Dispõem para isso do poder de fogo do marketing e da publicidade, quando não do erário público. Em síntese, os “donos do dinheiro” são também “os donos do poder” e estes, por seu turno, abrem portas para ampliar a própria riqueza. E assim se cerra o círculo vicioso, ou o túmulo de uma prática política a serviço do lucro, da acumulação de capital e da filosofia neoliberal.
Democracia viciada, impotente diante da especulação financeira internacional, subordinada às leis do mercado. Incapaz de impor exigências éticas ao comércio mundial e de traçar os rumos de uma política a serviço das necessidades básicas da população. O que, como e para quem produzir?
Como fazer a distribuição justa e solidária?

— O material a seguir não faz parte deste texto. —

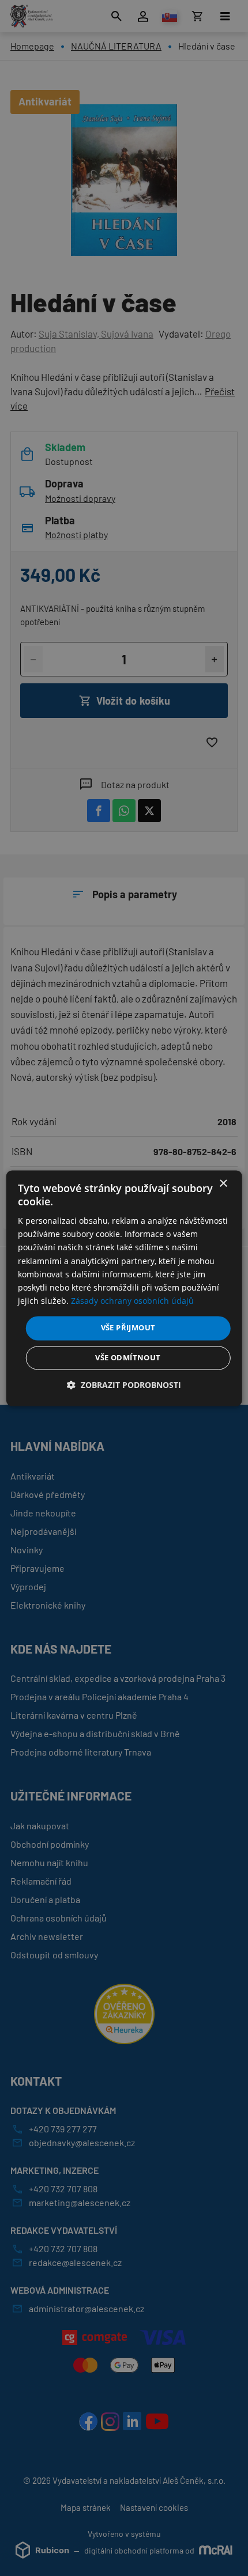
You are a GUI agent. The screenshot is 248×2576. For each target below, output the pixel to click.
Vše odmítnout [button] (127, 1357)
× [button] (223, 1183)
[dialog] (124, 1288)
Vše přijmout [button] (128, 1327)
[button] (124, 1384)
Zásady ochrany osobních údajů (132, 1300)
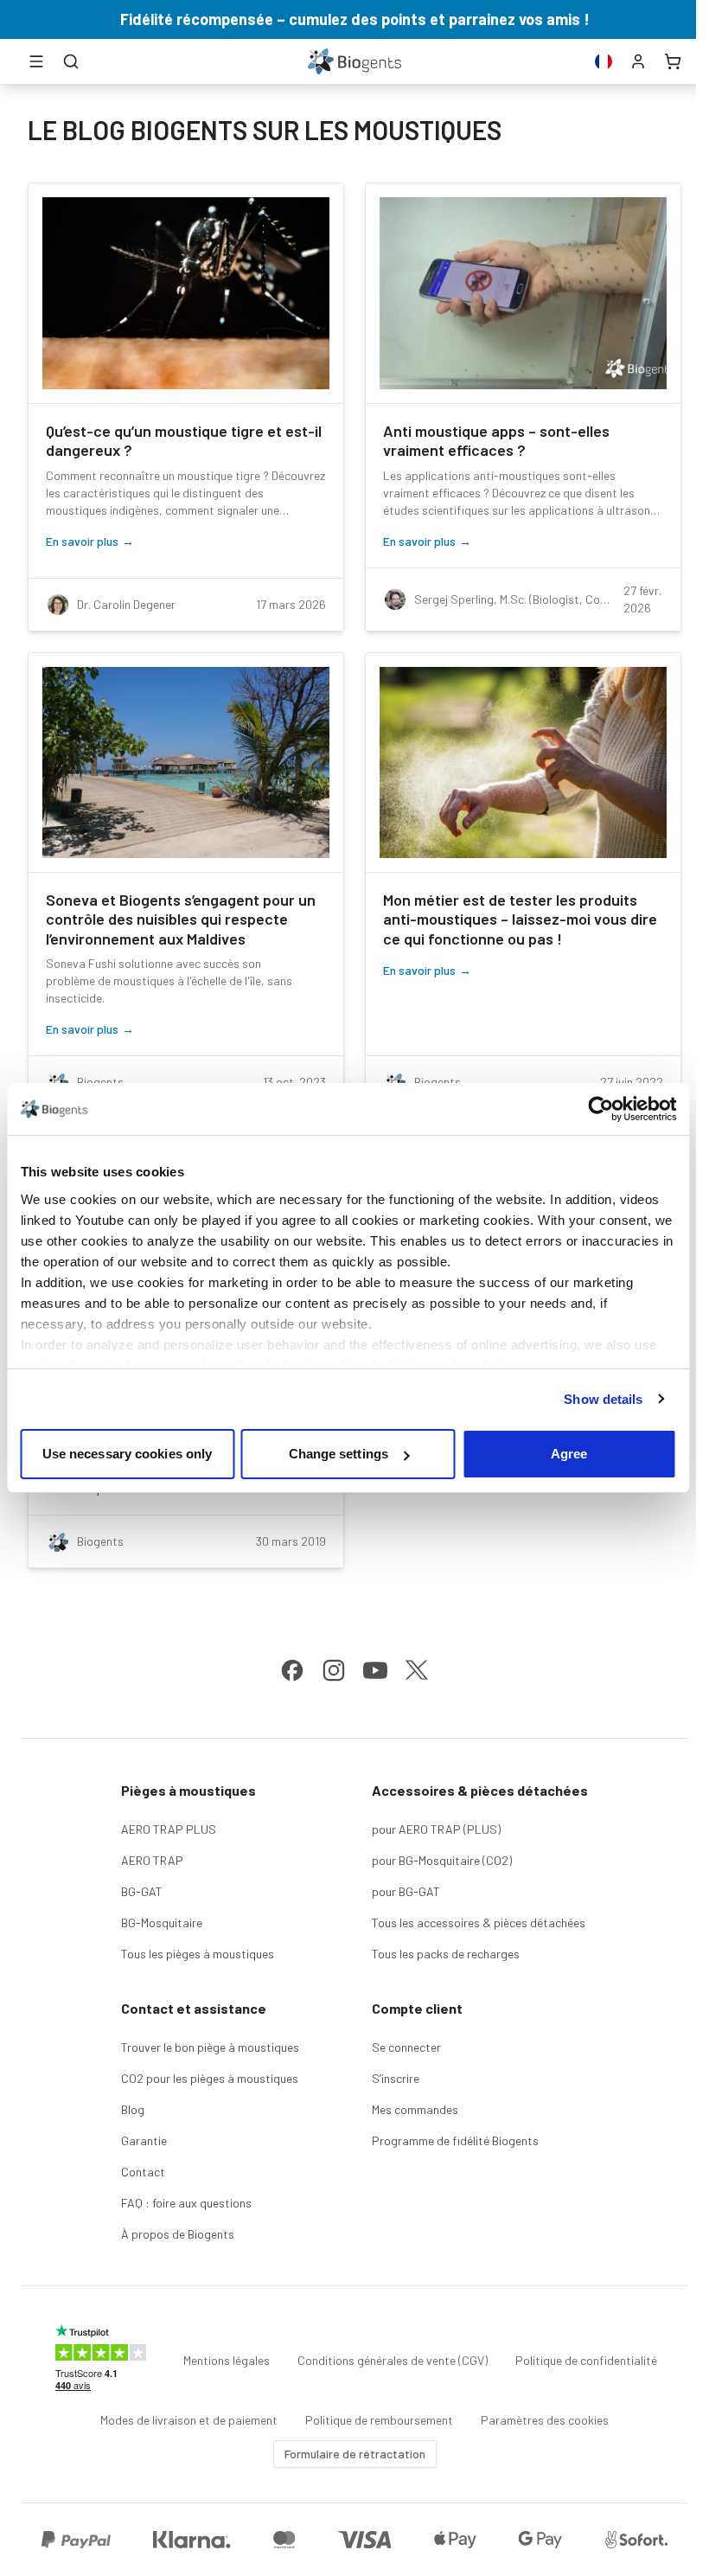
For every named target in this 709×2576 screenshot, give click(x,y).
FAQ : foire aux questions (186, 2202)
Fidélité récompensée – (204, 19)
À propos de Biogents (177, 2234)
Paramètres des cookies (545, 2420)
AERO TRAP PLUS (168, 1829)
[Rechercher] (70, 61)
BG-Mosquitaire (161, 1922)
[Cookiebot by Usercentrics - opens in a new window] (600, 1109)
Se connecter (406, 2047)
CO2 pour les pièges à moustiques (209, 2078)
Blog (132, 2109)
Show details (603, 1399)
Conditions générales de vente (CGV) (392, 2360)
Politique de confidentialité (586, 2360)
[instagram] (334, 1670)
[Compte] (638, 61)
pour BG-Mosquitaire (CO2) (442, 1860)
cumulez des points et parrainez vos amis (434, 19)
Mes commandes (415, 2109)
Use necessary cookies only (127, 1453)
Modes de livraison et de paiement (189, 2420)
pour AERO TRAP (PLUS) (436, 1829)
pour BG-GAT (406, 1891)
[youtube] (375, 1670)
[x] (417, 1670)
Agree (569, 1453)
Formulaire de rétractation (354, 2453)
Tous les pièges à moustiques (197, 1953)
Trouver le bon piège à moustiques (210, 2047)
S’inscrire (395, 2078)
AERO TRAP (152, 1860)
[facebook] (292, 1670)
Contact (143, 2171)
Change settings (339, 1453)
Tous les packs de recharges (446, 1953)
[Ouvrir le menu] (36, 61)
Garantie (144, 2140)
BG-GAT (142, 1891)
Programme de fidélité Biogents (455, 2140)
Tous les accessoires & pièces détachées (478, 1922)
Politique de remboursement (379, 2420)
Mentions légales (226, 2360)
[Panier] (672, 61)
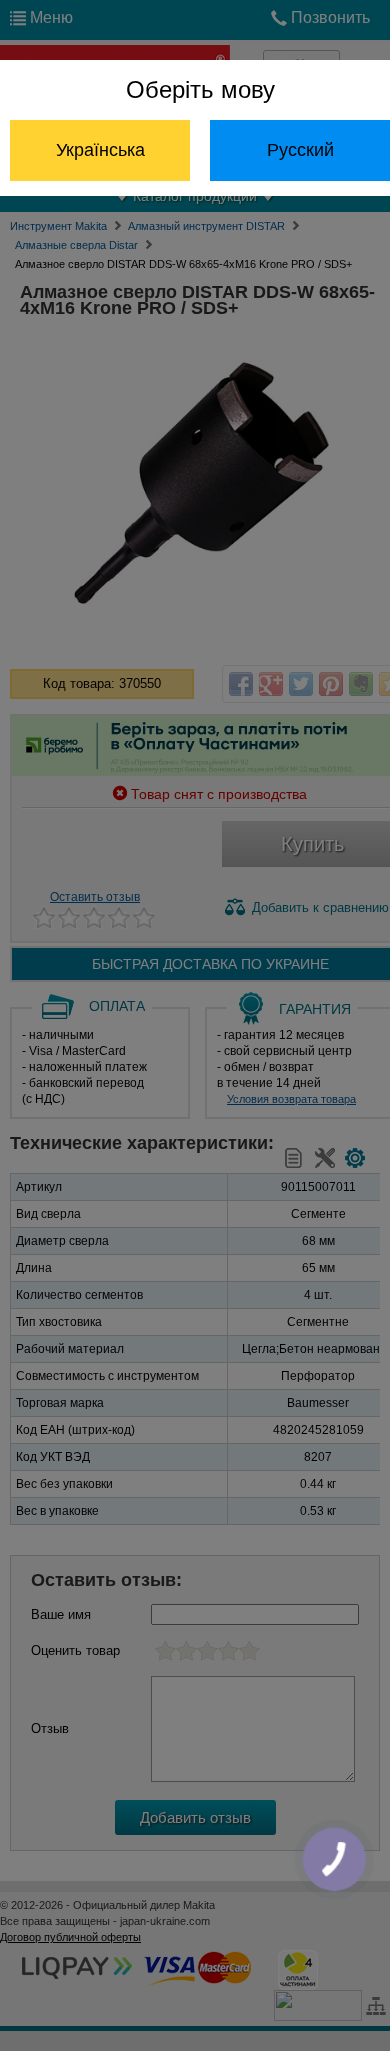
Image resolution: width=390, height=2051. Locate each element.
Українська (100, 150)
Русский (300, 150)
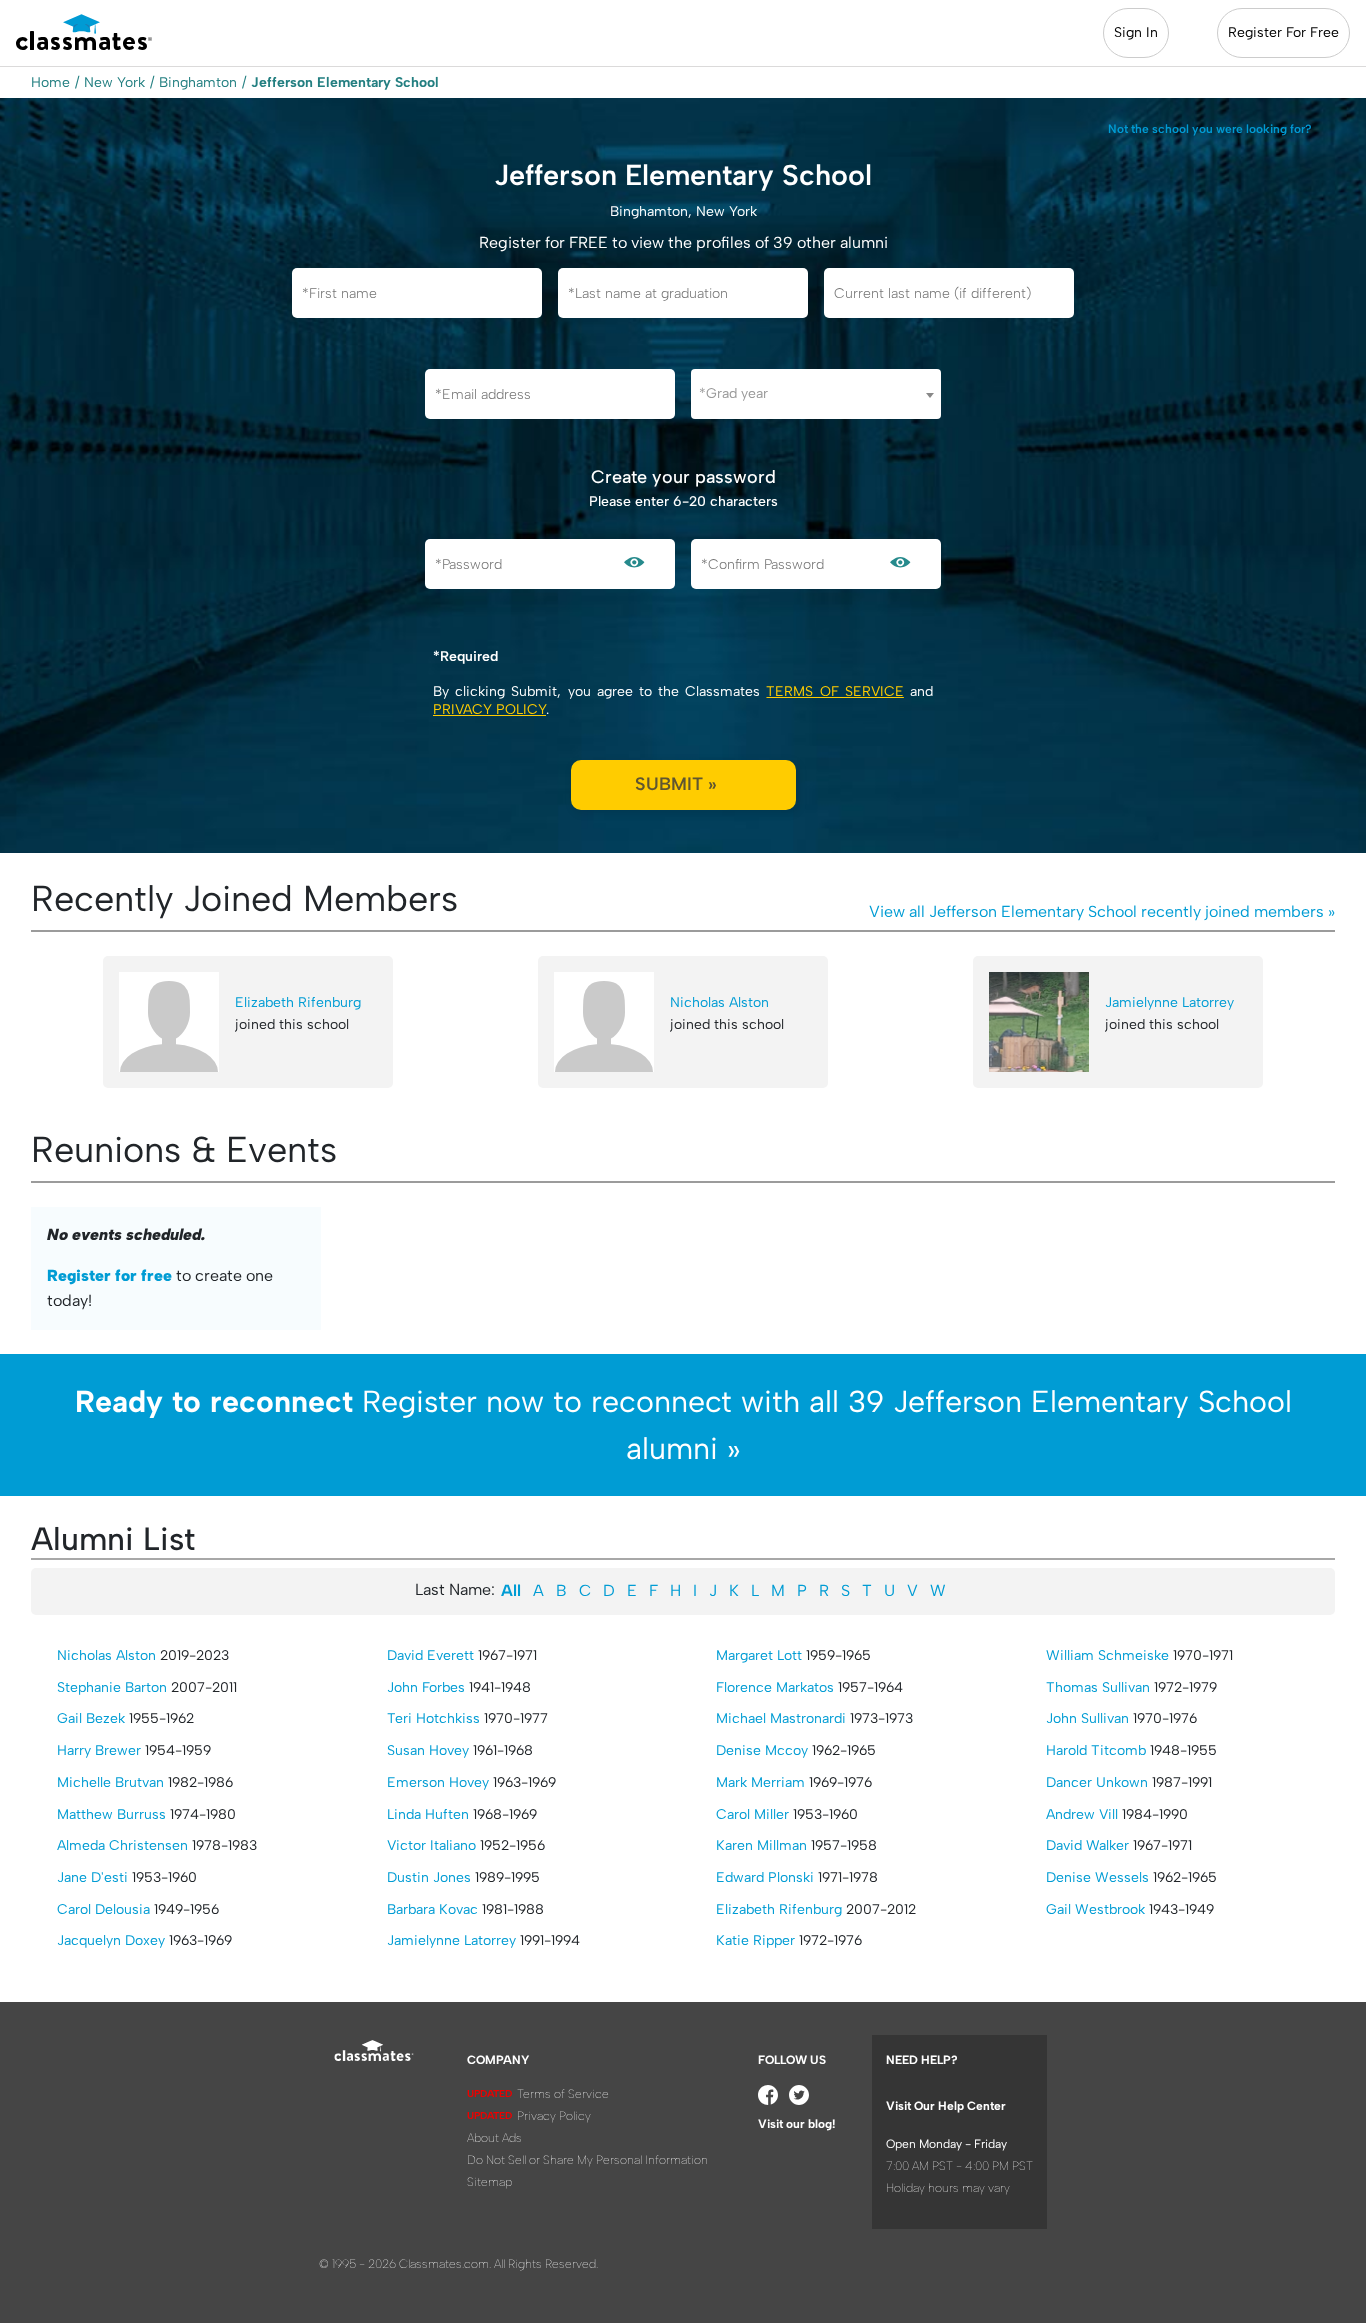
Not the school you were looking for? (1210, 129)
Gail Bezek (91, 1718)
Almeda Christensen (122, 1845)
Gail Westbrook (1095, 1909)
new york (114, 82)
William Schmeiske (1107, 1655)
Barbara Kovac (432, 1909)
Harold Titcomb (1096, 1750)
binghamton (198, 82)
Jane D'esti (92, 1877)
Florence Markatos (775, 1687)
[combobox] (816, 394)
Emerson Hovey (438, 1782)
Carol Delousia (103, 1909)
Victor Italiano (431, 1845)
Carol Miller (752, 1814)
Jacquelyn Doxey (111, 1940)
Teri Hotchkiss (433, 1718)
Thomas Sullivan (1098, 1687)
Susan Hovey (428, 1750)
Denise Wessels (1097, 1877)
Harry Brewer (99, 1750)
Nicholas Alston (719, 1002)
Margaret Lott (759, 1655)
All (511, 1590)
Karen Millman (761, 1845)
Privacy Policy (489, 709)
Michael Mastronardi (781, 1718)
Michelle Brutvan (110, 1782)
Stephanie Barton (112, 1687)
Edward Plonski (765, 1877)
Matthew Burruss (111, 1814)
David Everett (430, 1655)
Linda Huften (428, 1814)
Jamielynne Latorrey (1169, 1002)
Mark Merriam (760, 1782)
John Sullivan (1087, 1718)
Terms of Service (834, 691)
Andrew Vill (1082, 1814)
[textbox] (816, 393)
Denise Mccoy (762, 1750)
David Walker (1087, 1845)
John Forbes (426, 1687)
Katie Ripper (755, 1940)
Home (50, 82)
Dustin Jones (429, 1877)
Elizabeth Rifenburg (298, 1002)
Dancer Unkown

Que limites impor à devastação da natureza e à poluição do ar e das águas? Nenhuma dessas perguntas pode ser respondida pelos políticos eleitos. Quem se elege ou dança conforme a música ou fica à margem. Isso explica porque, em geral, votamos naquele que cedo ou tarde irá nos trair, independentemente de sua boa ou má vontade. O arcabouço político e jurídico das eleições está preparado para defender os privilégios dos setores dominantes. A democracia ocidental nada mais é do que o suporte legal do neoliberalismo.
Evidente que tudo isso abre fissuras para a reflexão sobre novas formas democráticas. Formas novas onde o poder de decisão da população seja mais direto e participativo, onde seja reforçado popularmente o controle das práticas políticas, bem como dos impostos e do orçamento à disposição do país. Só assim poderemos sair do túmulo e viver uma nova e eterna Páscoa!